Snyder also contends that physics around the globe have directly assisted in thousands of investigations that have resulted in the recovery of hundreds of missing people. In addition, he says scientific research into the psychic phenomenon is ongoing, but early studies have been promising.
Psychic detective work, as with all criminal investigations, is not an exact science. Most of the information comes to the medium in bits and pieces and needs to be matched with the facts, evidence and witness interviews.
No psychic is correct all the time, says psychic Shellee Hale, founder of Psychic Crime Fighter, a team of volunteer psychic detectives.
If anyone tells you they are 100 percent accurate all the time, they’re lying,” says Hale, who also works with Snyder and Find Me. “I am one of the best out there, and I’m only right about 40 percent of the time. I’m either 100 percent right or I’m wrong.”While it is rewarding to help loved ones locate the missing, Hales says it can be disturbing to deal with death on a daily basis. Although psychic investigators have found missing people alive, the majority of the cases end in tragedy.
“Most of the time when we get a case, the person has already passed,” Hale says. “It’s so sad. Every day it’s sad. Living with these kind of abilities is sad.”
Finding Willie
January 15, 2011, was the last day of Willie Jigba’s short life.
In the early hours that Saturday morning, 24-year-old Willie left a party in Tempe that had just been broken up by police. He had been drinking and had no money for a cab, so he decided to walk to his apartment near University and McClintock, just two-and-a-half miles away, but Willie never made it home.
When he didn’t show up for work the following Monday, his family and friends began canvassing the neighborhood, knocking on doors and hanging missing-persons posters. Police, however, initially didn’t take the case seriously, Snyder says.

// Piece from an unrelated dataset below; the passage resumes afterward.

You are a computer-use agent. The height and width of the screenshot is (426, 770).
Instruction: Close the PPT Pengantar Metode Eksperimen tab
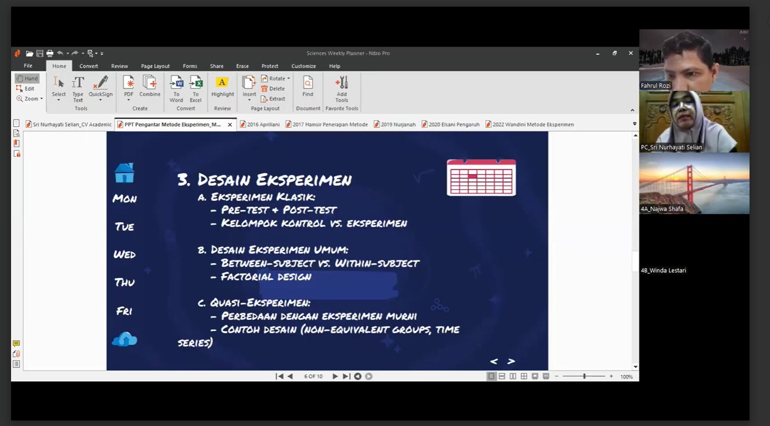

“He was drunk that night. He was probably sleeping it off at some chick’s house and don’t worry about it—that’s what the Tempe Police department told all of his friends and his father,” Snyder says. “They knew he would never do that.”
Early in the investigation, Find Me took on the case, and Snyder sent out an emergency assignment to his psychics. When Shellee Hale read the details of the man’s disappearance, she knew instantly Willie was dead. She told Snyder that he had fallen from a high structure, hit his dead and was somewhere in the water.
Snyder immediately connected Hale’s vision to Tempe Town Lake. Snyder began to comb the lake with Arizona Search Track and Rescue, as well as a pack of canines. On the first day of the search, the dogs detected a human scent which was later determined to be Willie. His body was later recovered from the lake below the Mill Avenue Bridge.
While Hale’s prediction turned out to be correct, she says Willie’s body would have never been recovered without the police.
“The thing is I can’t do this without law enforcement and search and rescue, because I personally can’t go searching for every single person that goes missing,” Hale says. “I’m relying on good search and rescue, good law enforcement.”
Without the cooperation of open-minded cops, Find Me can’t function. Snyder says that is the biggest challenge: convincing police that information from psychics can assist in investigations. Snyder is currently working to get the message out to law enforcement around the country that psychics can solve crimes, if their information is taken seriously.
“We are nothing more than an investigative tool, and that’s how they need to look at it,” says Snyder. “It doesn’t always come together that perfectly, and the reason for that is the psychics get images and they have to interpret… I tried to explain to them this is an interpretation thing. The information is coming in accurately; somewhere in my report is the truth. The police have to figure out what makes sense.”